**Your instructions:**
Extract the stretch of lines that starts at the line with "Where should I" and ends at the last line of the data below. Give it exactly, without pictures.

**Data to examine:**
↓↓↓
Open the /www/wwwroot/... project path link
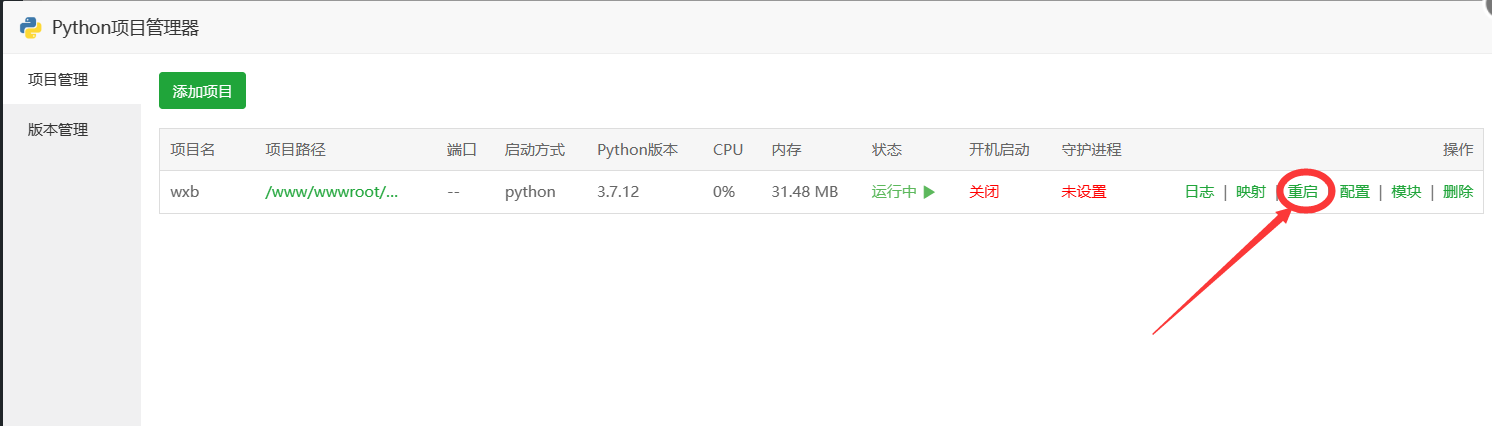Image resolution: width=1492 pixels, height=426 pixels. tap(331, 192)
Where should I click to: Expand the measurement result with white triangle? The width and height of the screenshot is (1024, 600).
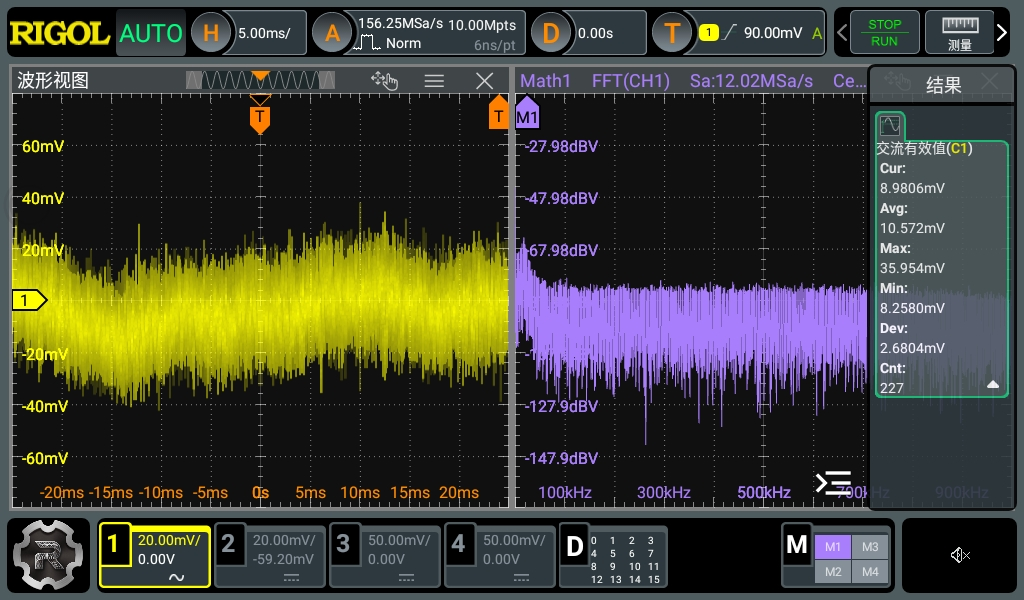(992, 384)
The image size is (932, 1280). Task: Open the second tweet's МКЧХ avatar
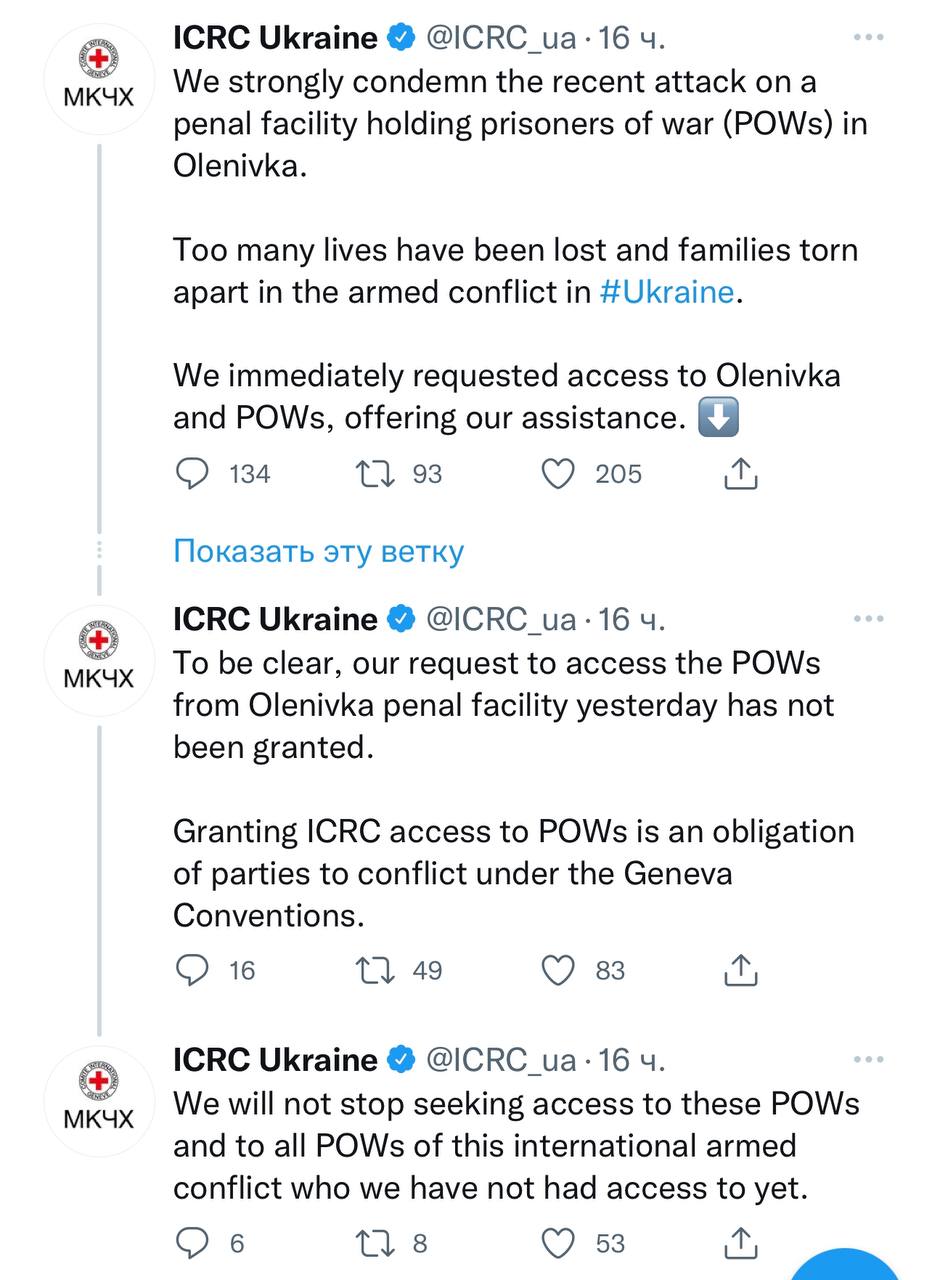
↑↑↑
**Result below:**
Where should I click to: Expand the measurement result with white triangle? The width and height of the screenshot is (1024, 600).
(992, 384)
The image size is (932, 1280). Task: Open the second tweet's МКЧХ avatar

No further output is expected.